Visioni d'insieme

Steinbeck, Quel fantastico giovedì

Steinbeck, Quel fantastico giovedì

Tornare nei luoghi di Vicolo Cannery a Monterey in un fantastico giovedì che ha il sapore di un film di Frank Capra.

Steinbeck come pochi altri si sofferma sui personaggi a lui più cari, gli ultimi. Ex soldati, cameriere, prostitute, vagabondi, baristi uniti da una invincibile umanità.

“Anche Dio si rinnova in tanti modi. Gli uomini cambiano e il mutamento sopravviene come una brezzolina che increspa le tendine sul far del giorno, come il profumo furtivo dei fiori selvatici nascosti tra l’erba. Il mutamento può esser preannunciato da un lieve dolore e allora si pensa sia un raffreddore in arrivo. Oppure capita di avvertire una brezza che increspa le tendine sul far del giorno, o infine il mutamento può assumere la forma di una fame che le noccioline non placano. Non dicono che il mangiar troppo sia uno dei sintomi dell’insoddisfazione? E non è quest’ultima la leva del mutamento?” scrive John Steinbeck nel suo Quel fantastico giovedì, tradotto da Giulio De Angelis,  curato da Luigi Sampietro ed edito da Bompiani.

La scrittura volutamente semplice, linguaggio universale per arrivare a ogni persona di buona volontà, parla al cuore di una vita in cui i valori hanno ancora un senso. “Gli uomini sembrano nati con un debito che non riescono mai a pagare, per quanto ci diano sotto. Il debito cresce sempre davanti ai loro occhi. L’uomo deve qualcosa all’uomo. Se egli ignora il suo debito, questo lo avvelena, e se lui cerca di far pagamenti il debito non fa che crescere, e la qualità del dono che l’uomo fa è la sua più vera misura”.

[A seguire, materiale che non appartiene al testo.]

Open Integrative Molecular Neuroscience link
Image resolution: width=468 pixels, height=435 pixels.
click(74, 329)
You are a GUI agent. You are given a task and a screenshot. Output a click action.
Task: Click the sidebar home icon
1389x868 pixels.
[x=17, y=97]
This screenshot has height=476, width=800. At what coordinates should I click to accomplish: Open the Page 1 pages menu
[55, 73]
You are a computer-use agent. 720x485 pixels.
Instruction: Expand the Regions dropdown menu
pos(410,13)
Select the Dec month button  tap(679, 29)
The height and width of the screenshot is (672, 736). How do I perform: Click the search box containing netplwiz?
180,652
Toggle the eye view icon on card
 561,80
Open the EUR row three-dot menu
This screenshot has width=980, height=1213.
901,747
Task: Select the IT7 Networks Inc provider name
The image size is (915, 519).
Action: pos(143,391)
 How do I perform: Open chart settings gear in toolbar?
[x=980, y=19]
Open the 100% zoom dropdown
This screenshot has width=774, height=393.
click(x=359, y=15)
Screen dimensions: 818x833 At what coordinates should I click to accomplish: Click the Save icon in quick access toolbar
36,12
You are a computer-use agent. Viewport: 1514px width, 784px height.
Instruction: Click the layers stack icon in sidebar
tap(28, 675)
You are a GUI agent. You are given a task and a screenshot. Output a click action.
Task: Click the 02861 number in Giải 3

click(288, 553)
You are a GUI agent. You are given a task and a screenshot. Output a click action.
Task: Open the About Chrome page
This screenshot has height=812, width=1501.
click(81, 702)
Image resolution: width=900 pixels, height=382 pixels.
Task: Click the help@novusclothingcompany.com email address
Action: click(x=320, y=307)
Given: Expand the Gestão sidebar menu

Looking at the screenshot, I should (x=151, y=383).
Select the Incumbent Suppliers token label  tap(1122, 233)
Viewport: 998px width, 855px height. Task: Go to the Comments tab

La verità è in ogni riga e parla sempre di amicizia e di quanto si è disposti a fare per mantenerla viva e pura ed è qui che c’è tutta la grandezza di Steinbeck.

“Nessuno sa come l’uomo attinga alla grandezza. Essa può giacere addormentata nelle sue profondità più buie o può piombare su di lui come quei frammenti infocati che vengono da altri pianeti. Comunque della grandezza si sa questo: la necessità le dà vita e la mantiene in azione; non giunge mai senza dolore; lascia l’uomo mutato, temprato, ed esaltato al tempo stesso; non si può più tornare a essere semplici”.